Jammeh was defeated by Adama Barrow, an estate agent and former security guard with little political experience. Few imagined that he would topple Jammeh, who has controlled the tiny West African country of 2 million since 1994 and who once vowed to rule for “1 billion years, if God wills.” Despite its small size, more people have fled to Europe from Gambia than from almost any other country in Africa, leaving behind poverty and a repressive political climate.

Until the last minute, when Gambia’s election commission announced the results, many Gambians assumed Jammeh would find a way to declare himself the victor.

Internet and phone lines were cut in parts of the country, adding to speculation that Jammeh’s regime was laying the groundwork to stay in power. Jammeh had jailed his political opposition for years, and it seemed likely that he would take measures to maintain his grip.
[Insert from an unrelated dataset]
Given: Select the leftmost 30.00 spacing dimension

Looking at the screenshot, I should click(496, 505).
Supporters of President-elect Adama Barrow celebrate his election victory in Banjul, Gambia, Dec. 2, 2016. REUTERS/Thierry Gouegnon TPX IMAGES OF THE DAY (Thierry Gouegnon/Reuters)
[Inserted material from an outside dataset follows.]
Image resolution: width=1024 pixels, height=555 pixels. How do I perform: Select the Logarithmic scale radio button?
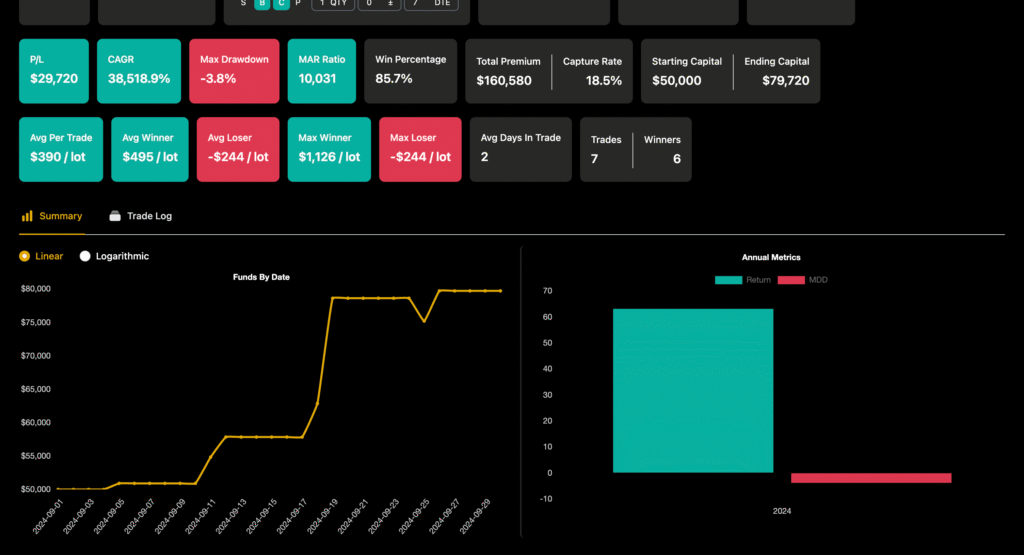point(85,256)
But as the vote tally became clear, the election commission chief, Alieu Momar Njie, announced that Jammeh would concede.

“It’s unique that someone who has been ruling this country for so long has accepted defeat,” Njie told reporters in Banjul, the capital.
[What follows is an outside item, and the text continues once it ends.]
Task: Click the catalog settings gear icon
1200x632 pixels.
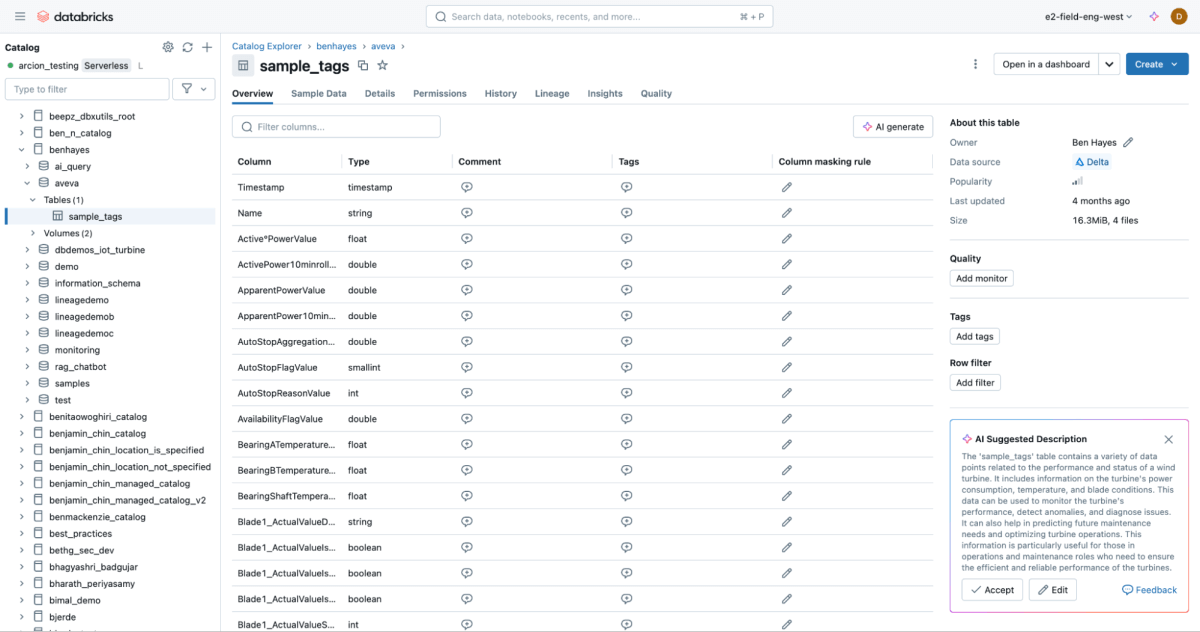Action: (168, 47)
Jammeh has been one of the world’s most unpredictable, and often incoherent, leaders.

He declared that he had found a cure for AIDS consisting of local herbs. He gave himself the quixotic title of “Conqueror of Rivers.” His face was plastered on billboards across the country. People spoke about him in whispers, worried that one of the government’s plainclothes spies might be listening.

This year, he withdrew from the International Criminal Court, which his minister of information called the “International Caucasian Court,” implying that it was a Western institution biased against Africans.

Though he was widely mocked for his far-fetched pronouncements, there was a vicious dark side to his rule.

He threatened to personally slit the throats of gay men. His failed efforts to boost the country’s agricultural productivity left millions of Gambians in poverty, with few prospects other than to migrate to Europe, which a disproportionate number of them have done. By October, more than 10,000 Gambians had arrived in Italy in 2016 alone, according to the U.N. High Commissioner for Refugees, making Gambia the fifth-largest source of refugees in all of Africa, even though it has one of the smallest populations.

Jammeh shrugged off the huge exodus, saying that “true Muslims” would persuade their children to stay in the country.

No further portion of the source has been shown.